Search Engine Update System; Reducing capacity and bandwidth burden of web crawlers
August 2008
The fundamental approach to maintaining a Search Engine’s index of the web has not changed since the earliest search engines. The implementations have developed, as have the user interfaces and underlying algorithms, but the core technique of crawling web sites for content remains unchanged. The web is now so large that crawlers cannot get to sites often enough to effectively represent the current content contained on websites. The problem for Web Masters is a challenge large enough that a new market for Search Engine Optimisation has evolved to address the Web Masters’ desire to be ranked number one on the top search engines’ results page for relevant queries, but they are almost powerless to increase the frequency of visits from crawlers to ensure the most up-to-date content is represented.
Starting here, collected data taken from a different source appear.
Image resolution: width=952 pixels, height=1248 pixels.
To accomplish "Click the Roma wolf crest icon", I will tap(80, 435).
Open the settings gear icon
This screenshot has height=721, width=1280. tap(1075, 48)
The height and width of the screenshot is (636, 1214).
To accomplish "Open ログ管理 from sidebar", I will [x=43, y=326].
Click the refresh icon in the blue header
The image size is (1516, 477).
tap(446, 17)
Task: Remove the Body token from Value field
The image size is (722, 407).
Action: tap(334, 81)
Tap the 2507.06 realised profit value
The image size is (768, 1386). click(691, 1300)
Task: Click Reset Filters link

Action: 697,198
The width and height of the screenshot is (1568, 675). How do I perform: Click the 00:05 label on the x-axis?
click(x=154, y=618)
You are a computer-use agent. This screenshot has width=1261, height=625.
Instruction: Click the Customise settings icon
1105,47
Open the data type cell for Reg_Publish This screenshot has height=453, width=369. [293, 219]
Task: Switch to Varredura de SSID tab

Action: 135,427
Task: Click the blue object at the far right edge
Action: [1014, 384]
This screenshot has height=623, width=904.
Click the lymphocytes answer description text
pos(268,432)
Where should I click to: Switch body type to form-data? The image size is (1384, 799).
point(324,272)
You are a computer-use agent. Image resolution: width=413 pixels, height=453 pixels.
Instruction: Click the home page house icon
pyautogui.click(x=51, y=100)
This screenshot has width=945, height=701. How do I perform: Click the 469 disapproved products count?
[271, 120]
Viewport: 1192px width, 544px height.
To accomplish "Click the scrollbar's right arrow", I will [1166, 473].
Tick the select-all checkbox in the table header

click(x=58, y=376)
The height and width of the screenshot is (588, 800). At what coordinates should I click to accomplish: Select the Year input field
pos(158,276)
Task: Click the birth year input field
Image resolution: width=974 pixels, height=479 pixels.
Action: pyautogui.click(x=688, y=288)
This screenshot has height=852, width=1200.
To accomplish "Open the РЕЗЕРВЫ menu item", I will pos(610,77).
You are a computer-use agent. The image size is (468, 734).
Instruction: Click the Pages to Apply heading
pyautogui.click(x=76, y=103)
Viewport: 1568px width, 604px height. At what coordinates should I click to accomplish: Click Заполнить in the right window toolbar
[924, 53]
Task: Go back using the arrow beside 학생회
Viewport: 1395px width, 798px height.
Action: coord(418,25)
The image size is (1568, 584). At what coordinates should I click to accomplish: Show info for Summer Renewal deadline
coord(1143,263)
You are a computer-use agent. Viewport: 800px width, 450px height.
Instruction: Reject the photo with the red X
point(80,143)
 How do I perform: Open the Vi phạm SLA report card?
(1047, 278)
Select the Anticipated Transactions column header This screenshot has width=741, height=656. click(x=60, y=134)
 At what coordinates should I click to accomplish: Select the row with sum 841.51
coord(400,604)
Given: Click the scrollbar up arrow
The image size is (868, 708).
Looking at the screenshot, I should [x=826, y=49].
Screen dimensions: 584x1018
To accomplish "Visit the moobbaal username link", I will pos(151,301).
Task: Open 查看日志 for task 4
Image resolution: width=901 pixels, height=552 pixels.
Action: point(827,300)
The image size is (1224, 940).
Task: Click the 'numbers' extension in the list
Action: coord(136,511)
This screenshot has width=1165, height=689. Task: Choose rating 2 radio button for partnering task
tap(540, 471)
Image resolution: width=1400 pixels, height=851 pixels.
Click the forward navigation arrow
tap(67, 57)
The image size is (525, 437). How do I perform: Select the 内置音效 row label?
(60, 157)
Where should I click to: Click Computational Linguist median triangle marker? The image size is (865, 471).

This paper assesses the scale of the problem facing organisations that attempt to index or monitor the information published on the World Wide Web and explores the missed opportunities of content that is hidden within inaccessible parts of the web which has become known as the Deep Web.
A system of Site Update Notifications is described as a method for web masters to automatically feed data about content and presentation updates from web servers to those interested. This alternative to the traditional polling of sites distributes the burden and increases efficiency by reducing bandwidth requirements across the internet.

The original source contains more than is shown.